Et c’était pour toi, cependant… Moi, je serais morte, c’eut été le repos, tandis que depuis… Mais ton souffle s’éteignait dans ta poitrine, tes pauvres petits bras n’avait plus la force de se nouer autour de mon cou. Alors je me suis écriée:

– Périssent mon corps et mon âme, mais que mon enfant soit sauvé!.. Je croyais ce sacrifice permis à une mère… J’en suis châtiée comme d’un crime!

Je te voulais heureux, mon Wilkie!.. Je me disais que toi, mon orgueil et ma joie, tu planerais libre et fier bien au-dessus de mes hontes… J’acceptais l’ignominie, pourvu que ton honneur fût intact… Je savais combien sont basses les portes de la misère, et je ne voulais pas que mon fils eût jamais à courber le front… Pour t’épargner une éclaboussure, j’aurais lapé la boue sur ton chemin! J’avais comme renoncé à moi-même, et en toi vivait tout ce qu’il y avait de noble et de généreux en moi.

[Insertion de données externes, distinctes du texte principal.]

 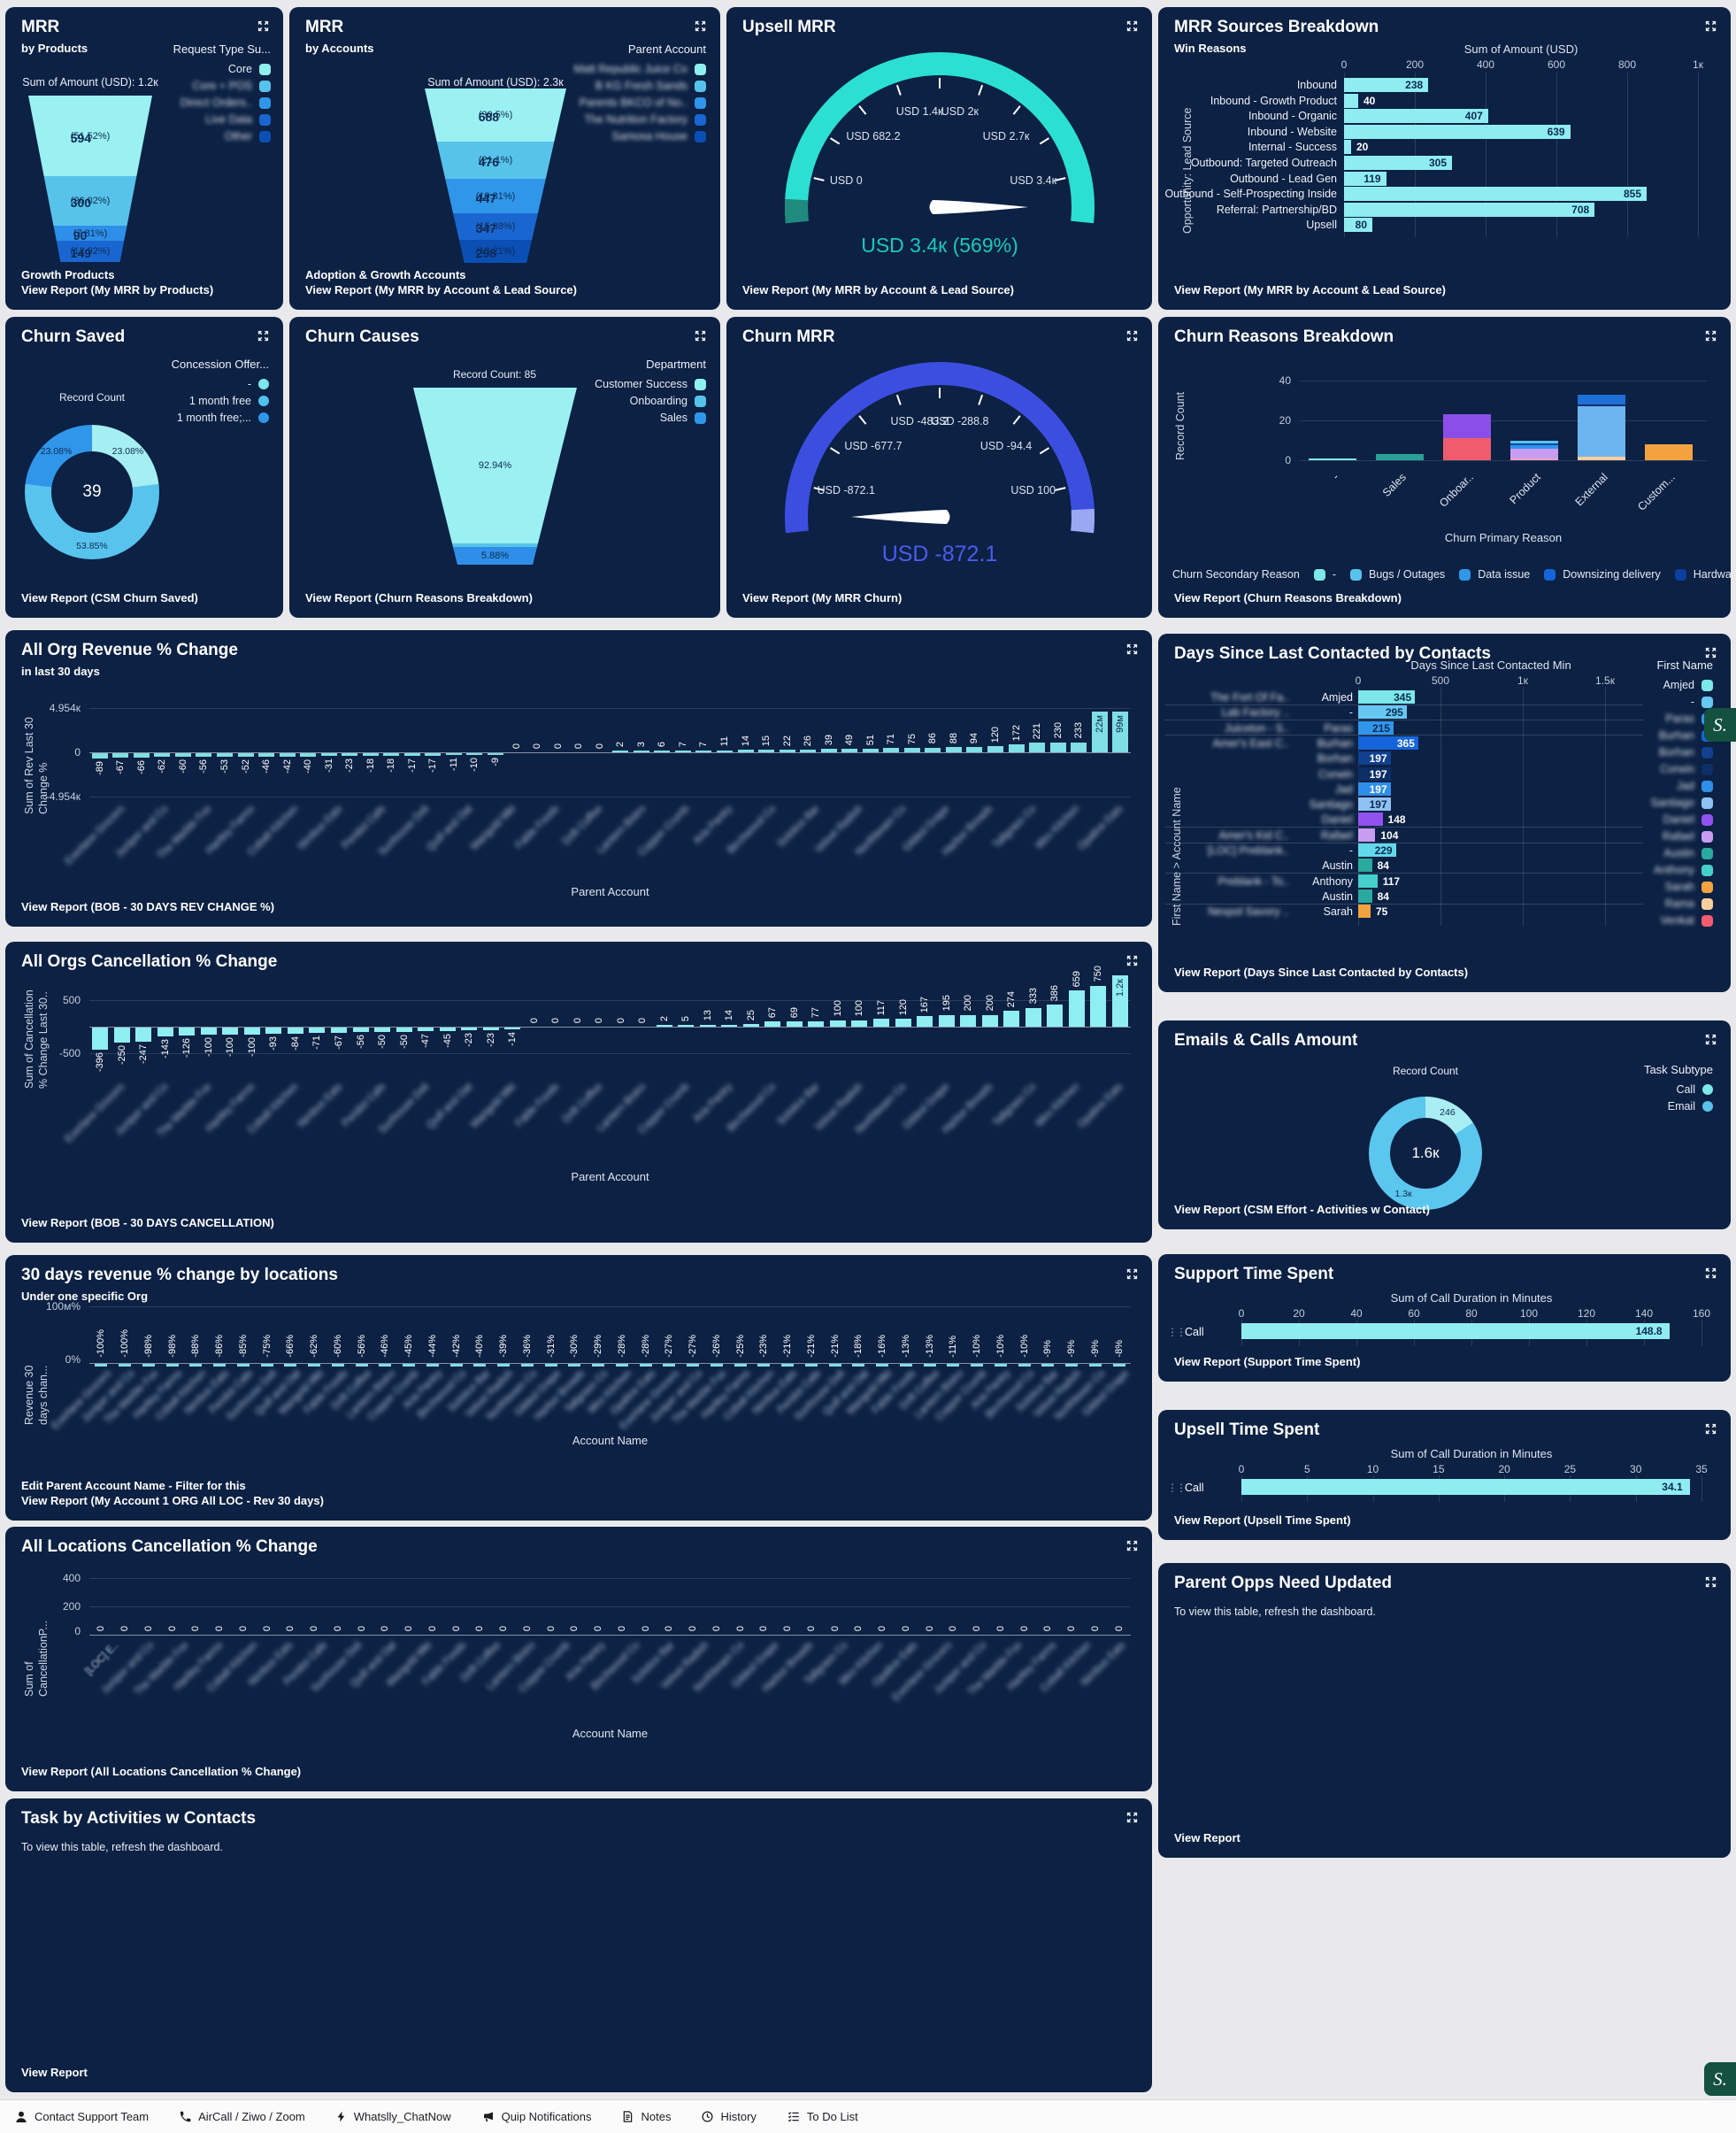 I want to click on toolbar-item-contact-support-team: Contact Support Team, so click(x=82, y=2117).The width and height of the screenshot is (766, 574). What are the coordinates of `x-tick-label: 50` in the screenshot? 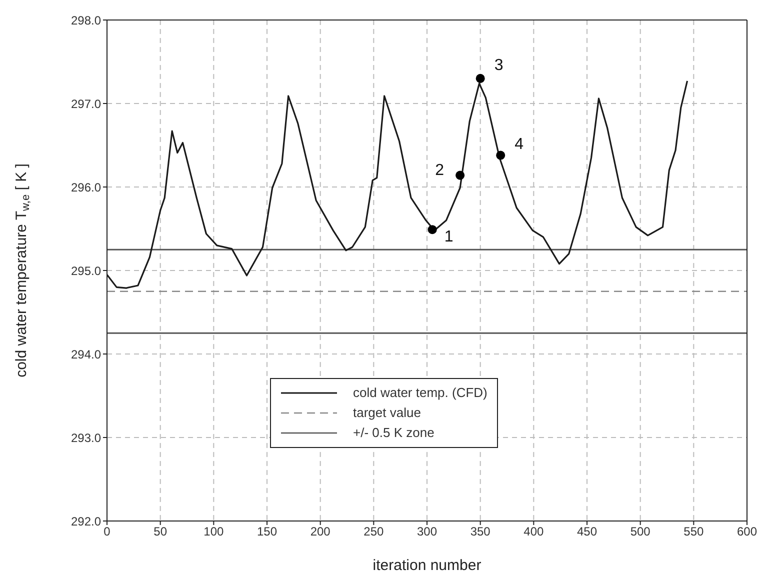 It's located at (161, 532).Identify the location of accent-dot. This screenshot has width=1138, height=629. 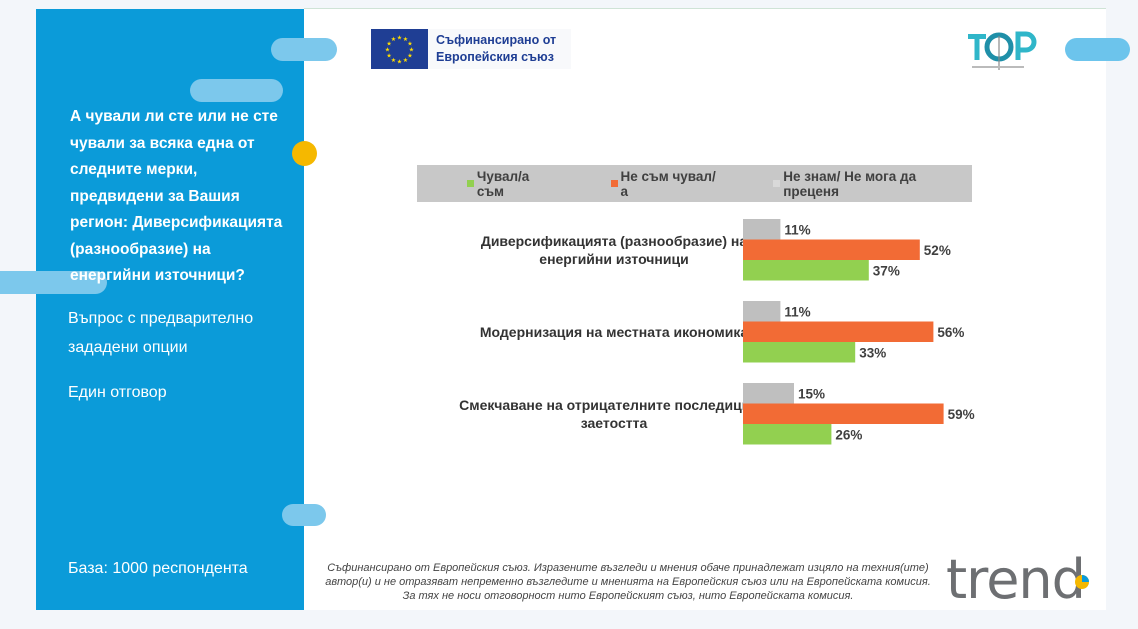
(304, 154).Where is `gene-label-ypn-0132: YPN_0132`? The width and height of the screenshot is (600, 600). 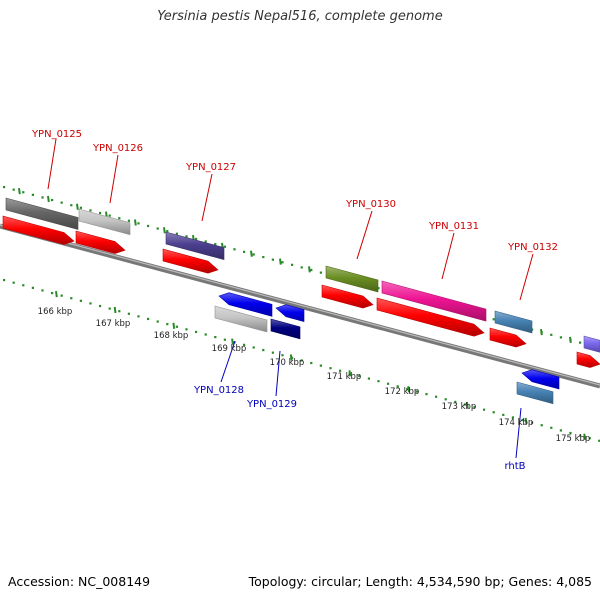 gene-label-ypn-0132: YPN_0132 is located at coordinates (532, 248).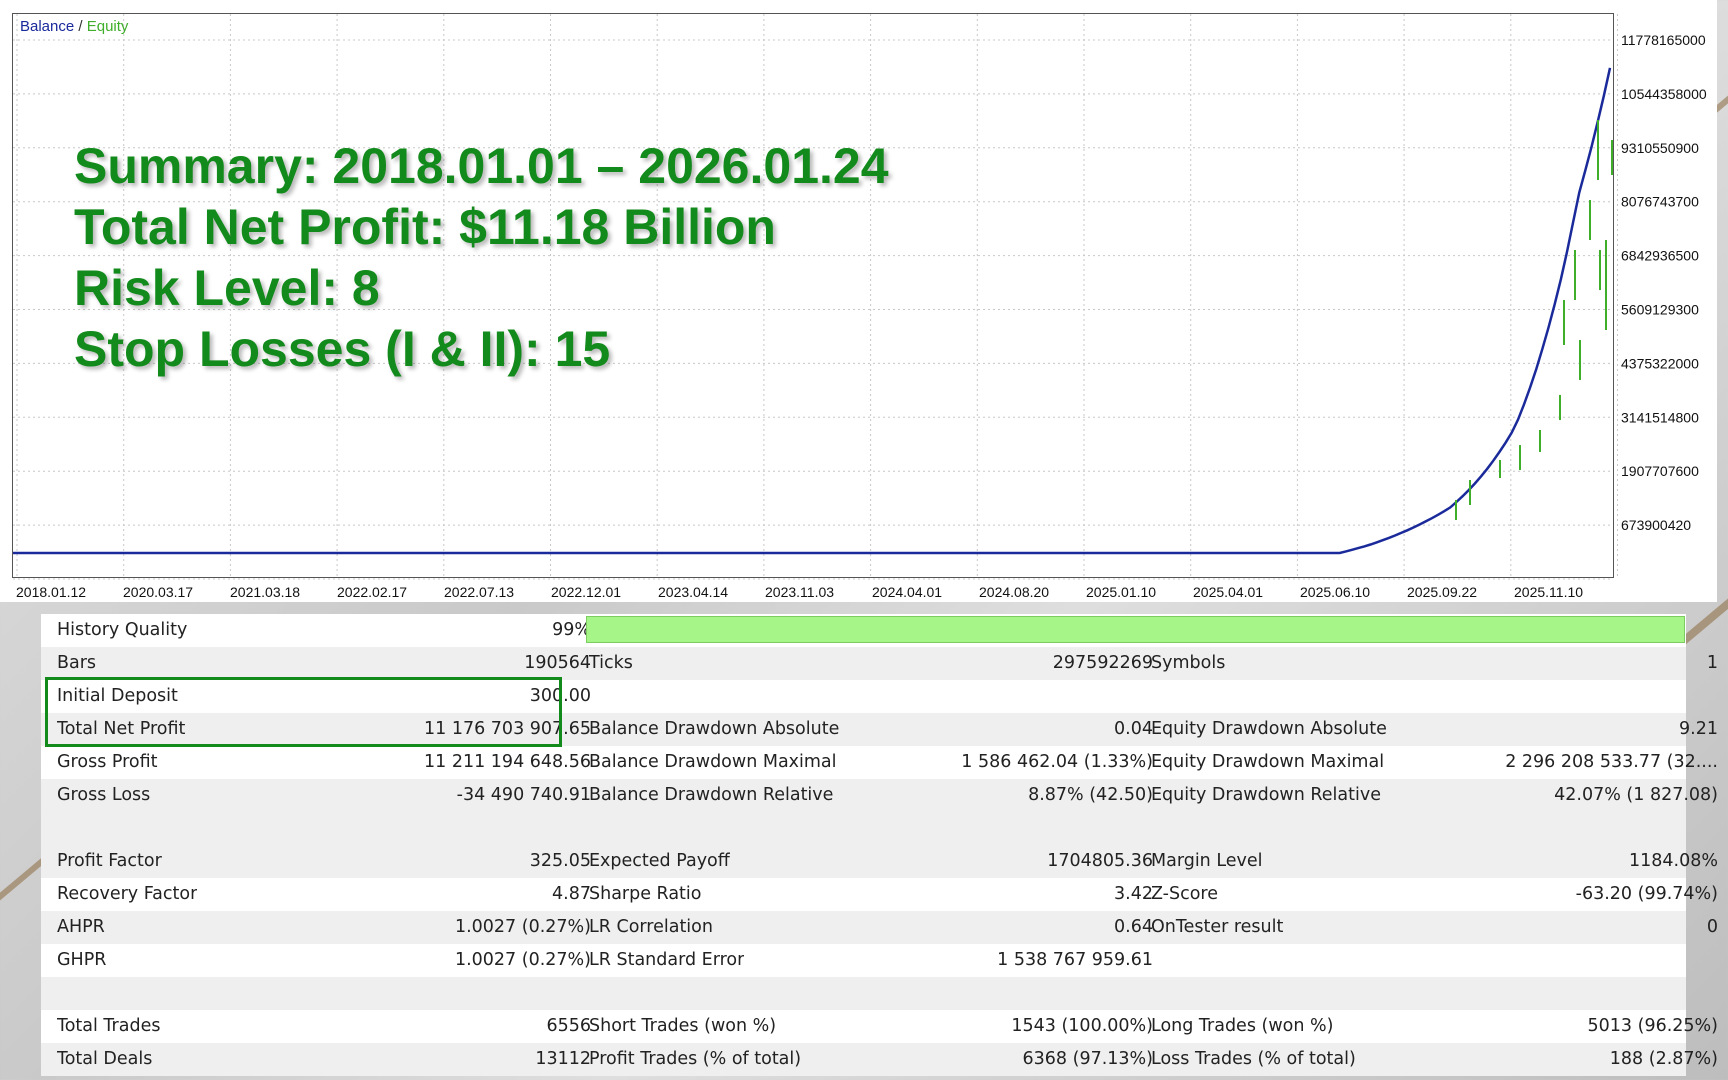 The width and height of the screenshot is (1728, 1080). Describe the element at coordinates (572, 630) in the screenshot. I see `history-quality-value: 99%` at that location.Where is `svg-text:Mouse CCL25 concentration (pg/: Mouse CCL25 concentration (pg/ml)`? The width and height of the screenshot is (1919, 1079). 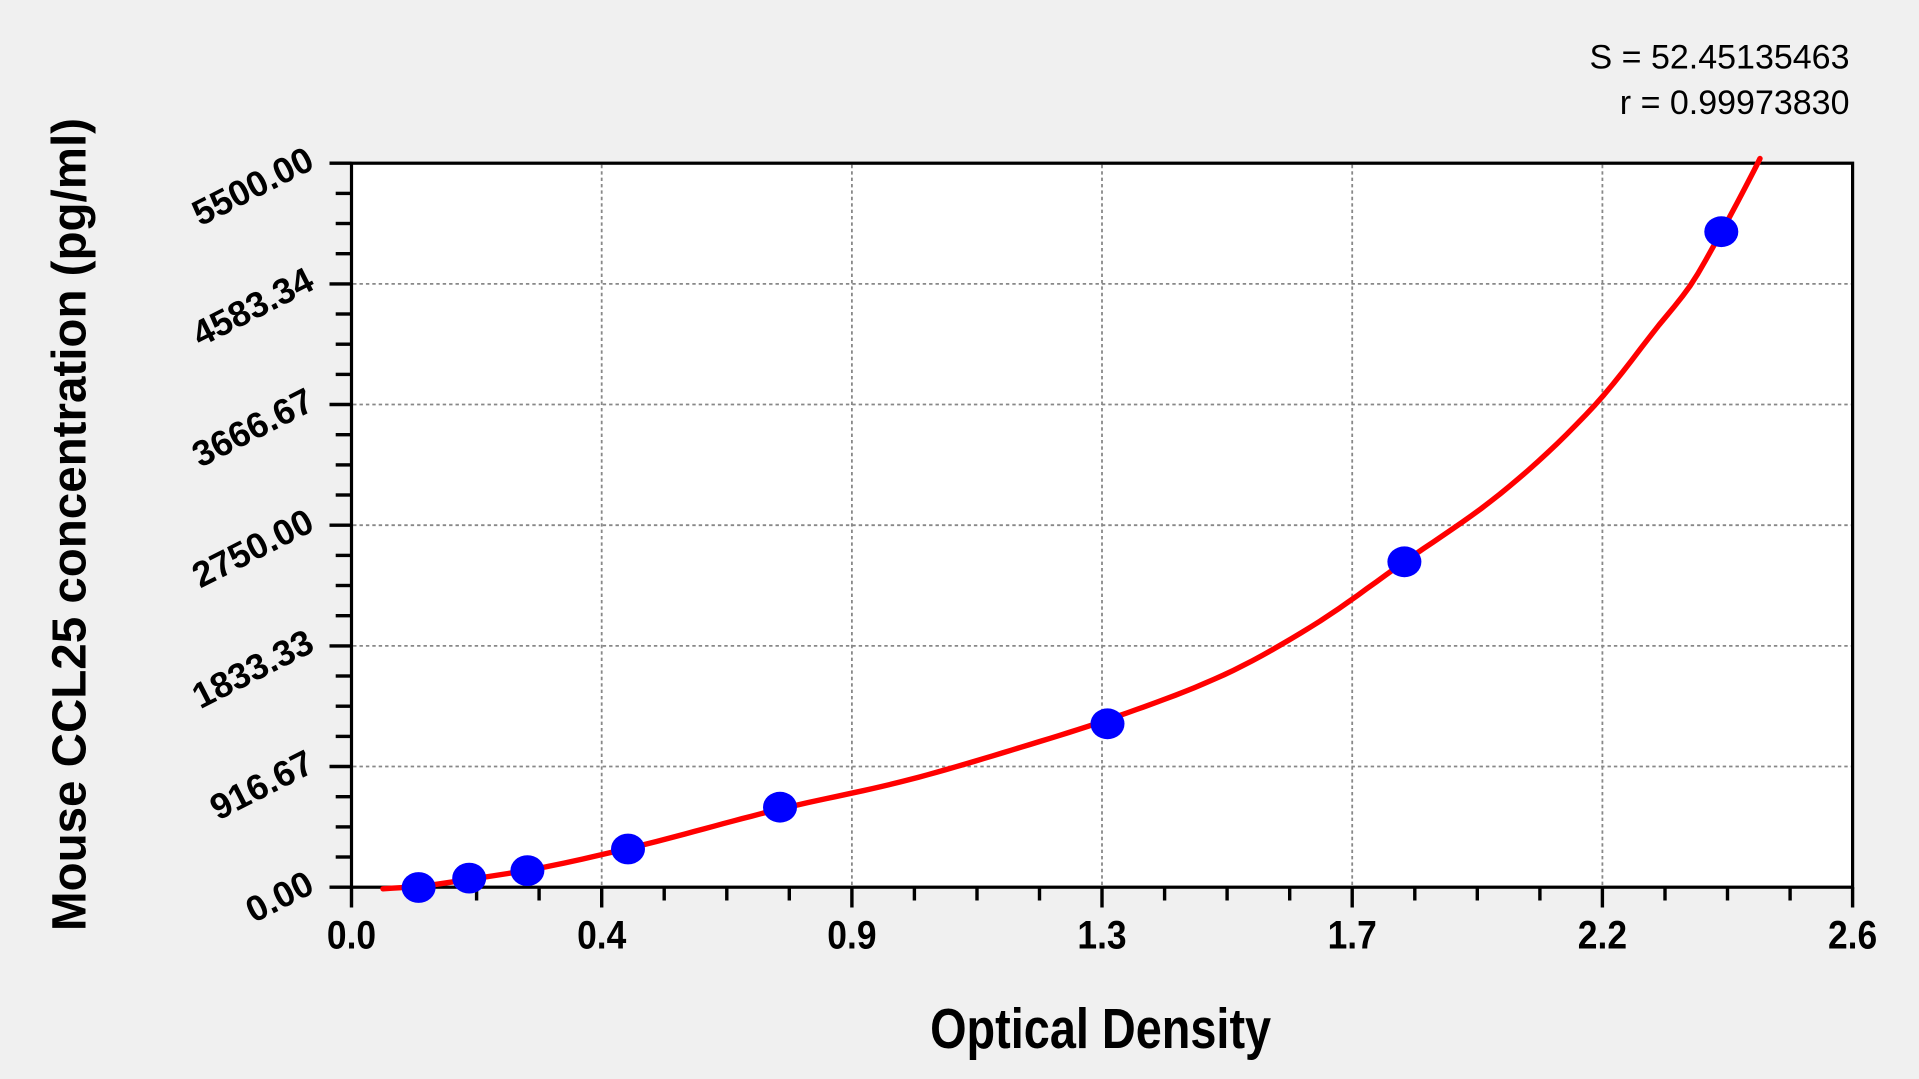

Oh!.. je saurai quel est le misérable lâche qui t’a livré mon secret, et je me vengerai, je serai sans pitié!..

Tu ne devais rien savoir, Wilkie… En me séparant de toi, j’avais fait le serment de ne te revoir jamais, de mourir même sans cette consolation suprême de sentir tes lèvres sur mon front.